Nothing but the records beneath, reproduced exactly, should appear in the answer.

** SOURCE MATERIAL **
- - - -
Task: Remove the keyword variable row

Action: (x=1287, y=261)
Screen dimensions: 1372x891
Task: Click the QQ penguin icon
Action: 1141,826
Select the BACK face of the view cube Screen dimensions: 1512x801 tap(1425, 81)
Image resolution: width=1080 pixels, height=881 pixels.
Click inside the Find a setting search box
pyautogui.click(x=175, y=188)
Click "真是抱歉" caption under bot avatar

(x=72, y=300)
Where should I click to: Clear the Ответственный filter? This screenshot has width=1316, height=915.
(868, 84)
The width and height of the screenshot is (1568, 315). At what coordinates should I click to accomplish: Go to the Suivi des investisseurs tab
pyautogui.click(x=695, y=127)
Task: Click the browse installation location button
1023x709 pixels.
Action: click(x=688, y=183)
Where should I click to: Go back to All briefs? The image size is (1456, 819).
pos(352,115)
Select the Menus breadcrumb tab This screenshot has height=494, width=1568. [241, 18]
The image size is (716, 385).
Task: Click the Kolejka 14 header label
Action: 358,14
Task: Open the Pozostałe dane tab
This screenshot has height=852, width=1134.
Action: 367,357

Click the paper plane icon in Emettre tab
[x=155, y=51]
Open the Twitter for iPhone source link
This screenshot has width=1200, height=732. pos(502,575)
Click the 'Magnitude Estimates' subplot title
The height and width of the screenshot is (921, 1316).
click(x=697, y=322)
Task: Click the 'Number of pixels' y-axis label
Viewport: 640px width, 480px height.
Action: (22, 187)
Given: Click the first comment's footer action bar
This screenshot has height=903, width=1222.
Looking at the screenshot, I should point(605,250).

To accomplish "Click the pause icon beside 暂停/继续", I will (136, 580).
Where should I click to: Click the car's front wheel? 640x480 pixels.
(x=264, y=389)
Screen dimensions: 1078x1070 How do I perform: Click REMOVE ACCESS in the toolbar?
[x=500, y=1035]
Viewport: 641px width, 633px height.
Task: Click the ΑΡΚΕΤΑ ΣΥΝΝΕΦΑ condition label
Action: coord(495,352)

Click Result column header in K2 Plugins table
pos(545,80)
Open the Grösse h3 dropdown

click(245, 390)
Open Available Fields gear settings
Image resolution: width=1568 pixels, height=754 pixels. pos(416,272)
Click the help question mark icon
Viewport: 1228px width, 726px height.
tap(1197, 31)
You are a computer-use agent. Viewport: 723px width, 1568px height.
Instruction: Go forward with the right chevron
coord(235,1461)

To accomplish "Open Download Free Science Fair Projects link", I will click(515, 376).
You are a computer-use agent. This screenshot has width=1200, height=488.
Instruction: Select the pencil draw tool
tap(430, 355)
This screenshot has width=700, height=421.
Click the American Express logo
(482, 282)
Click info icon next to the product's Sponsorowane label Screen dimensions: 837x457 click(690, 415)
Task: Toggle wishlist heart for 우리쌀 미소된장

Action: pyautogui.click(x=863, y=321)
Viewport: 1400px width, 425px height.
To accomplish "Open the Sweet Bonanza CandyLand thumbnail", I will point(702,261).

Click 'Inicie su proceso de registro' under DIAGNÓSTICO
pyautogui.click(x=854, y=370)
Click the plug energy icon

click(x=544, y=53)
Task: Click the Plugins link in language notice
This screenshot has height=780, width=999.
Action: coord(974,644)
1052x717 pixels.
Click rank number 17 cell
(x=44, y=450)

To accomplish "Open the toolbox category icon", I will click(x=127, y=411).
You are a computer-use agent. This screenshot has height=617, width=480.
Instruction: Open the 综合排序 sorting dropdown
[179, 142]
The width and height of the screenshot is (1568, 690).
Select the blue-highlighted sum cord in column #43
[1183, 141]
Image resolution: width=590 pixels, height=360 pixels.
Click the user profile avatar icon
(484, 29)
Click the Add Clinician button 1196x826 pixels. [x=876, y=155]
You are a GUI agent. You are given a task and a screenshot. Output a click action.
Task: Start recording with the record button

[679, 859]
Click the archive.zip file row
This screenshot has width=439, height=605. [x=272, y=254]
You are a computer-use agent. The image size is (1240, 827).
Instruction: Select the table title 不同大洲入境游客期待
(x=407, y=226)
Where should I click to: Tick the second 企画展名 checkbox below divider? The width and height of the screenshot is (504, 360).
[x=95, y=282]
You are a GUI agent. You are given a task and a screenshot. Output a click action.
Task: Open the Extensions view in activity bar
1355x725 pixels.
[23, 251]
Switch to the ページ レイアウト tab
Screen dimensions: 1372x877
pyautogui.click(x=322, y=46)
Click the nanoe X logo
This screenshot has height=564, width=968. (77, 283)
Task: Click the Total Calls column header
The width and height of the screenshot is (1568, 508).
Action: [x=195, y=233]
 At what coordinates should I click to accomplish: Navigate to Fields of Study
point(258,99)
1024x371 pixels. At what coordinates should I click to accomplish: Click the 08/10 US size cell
- - - -
** OUTPUT BELOW **
Task: Remove the keyword variable row

Action: (x=1287, y=261)
Screen dimensions: 1372x891
Task: Click the QQ penguin icon
Action: 1141,826
Select the BACK face of the view cube Screen dimensions: 1512x801 tap(1425, 81)
Image resolution: width=1080 pixels, height=881 pixels.
Click inside the Find a setting search box
pyautogui.click(x=175, y=188)
Click "真是抱歉" caption under bot avatar

(x=72, y=300)
Where should I click to: Clear the Ответственный filter? This screenshot has width=1316, height=915.
(868, 84)
The width and height of the screenshot is (1568, 315). At what coordinates should I click to accomplish: Go to the Suivi des investisseurs tab
pyautogui.click(x=695, y=127)
Task: Click the browse installation location button
1023x709 pixels.
Action: click(x=688, y=183)
Where should I click to: Go back to All briefs? The image size is (1456, 819).
pos(352,115)
Select the Menus breadcrumb tab This screenshot has height=494, width=1568. [241, 18]
The image size is (716, 385).
Task: Click the Kolejka 14 header label
Action: 358,14
Task: Open the Pozostałe dane tab
This screenshot has height=852, width=1134.
Action: 367,357

Click the paper plane icon in Emettre tab
[x=155, y=51]
Open the Twitter for iPhone source link
This screenshot has width=1200, height=732. pos(502,575)
Click the 'Magnitude Estimates' subplot title
The height and width of the screenshot is (921, 1316).
click(x=697, y=322)
Task: Click the 'Number of pixels' y-axis label
Viewport: 640px width, 480px height.
Action: (22, 187)
Given: Click the first comment's footer action bar
This screenshot has height=903, width=1222.
Looking at the screenshot, I should point(605,250).

To accomplish "Click the pause icon beside 暂停/继续", I will (136, 580).
Where should I click to: Click the car's front wheel? 640x480 pixels.
(x=264, y=389)
Screen dimensions: 1078x1070 How do I perform: Click REMOVE ACCESS in the toolbar?
[x=500, y=1035]
Viewport: 641px width, 633px height.
Task: Click the ΑΡΚΕΤΑ ΣΥΝΝΕΦΑ condition label
Action: coord(495,352)

Click Result column header in K2 Plugins table
pos(545,80)
Open the Grösse h3 dropdown

click(245, 390)
Open Available Fields gear settings
Image resolution: width=1568 pixels, height=754 pixels. pos(416,272)
Click the help question mark icon
Viewport: 1228px width, 726px height.
tap(1197, 31)
You are a computer-use agent. Viewport: 723px width, 1568px height.
Instruction: Go forward with the right chevron
coord(235,1461)

To accomplish "Open Download Free Science Fair Projects link", I will click(515, 376).
You are a computer-use agent. This screenshot has width=1200, height=488.
Instruction: Select the pencil draw tool
tap(430, 355)
This screenshot has width=700, height=421.
Click the American Express logo
(482, 282)
Click info icon next to the product's Sponsorowane label Screen dimensions: 837x457 click(690, 415)
Task: Toggle wishlist heart for 우리쌀 미소된장

Action: pyautogui.click(x=863, y=321)
Viewport: 1400px width, 425px height.
To accomplish "Open the Sweet Bonanza CandyLand thumbnail", I will point(702,261).

Click 'Inicie su proceso de registro' under DIAGNÓSTICO
pyautogui.click(x=854, y=370)
Click the plug energy icon

click(x=544, y=53)
Task: Click the Plugins link in language notice
This screenshot has height=780, width=999.
Action: coord(974,644)
1052x717 pixels.
Click rank number 17 cell
(x=44, y=450)

To accomplish "Open the toolbox category icon", I will click(x=127, y=411).
You are a computer-use agent. This screenshot has height=617, width=480.
Instruction: Open the 综合排序 sorting dropdown
[179, 142]
The width and height of the screenshot is (1568, 690).
Select the blue-highlighted sum cord in column #43
[1183, 141]
Image resolution: width=590 pixels, height=360 pixels.
Click the user profile avatar icon
(484, 29)
Click the Add Clinician button 1196x826 pixels. [x=876, y=155]
You are a GUI agent. You are given a task and a screenshot. Output a click action.
Task: Start recording with the record button

[679, 859]
Click the archive.zip file row
This screenshot has width=439, height=605. [x=272, y=254]
You are a computer-use agent. The image size is (1240, 827).
Instruction: Select the table title 不同大洲入境游客期待
(x=407, y=226)
Where should I click to: Tick the second 企画展名 checkbox below divider? The width and height of the screenshot is (504, 360).
[x=95, y=282]
You are a GUI agent. You are given a task and a screenshot. Output a click action.
Task: Open the Extensions view in activity bar
1355x725 pixels.
[23, 251]
Switch to the ページ レイアウト tab
Screen dimensions: 1372x877
pyautogui.click(x=322, y=46)
Click the nanoe X logo
This screenshot has height=564, width=968. (77, 283)
Task: Click the Total Calls column header
The width and height of the screenshot is (1568, 508).
Action: [x=195, y=233]
 At what coordinates should I click to accomplish: Navigate to Fields of Study
point(258,99)
1024x371 pixels. At what coordinates should I click to accomplish: Click the 08/10 US size cell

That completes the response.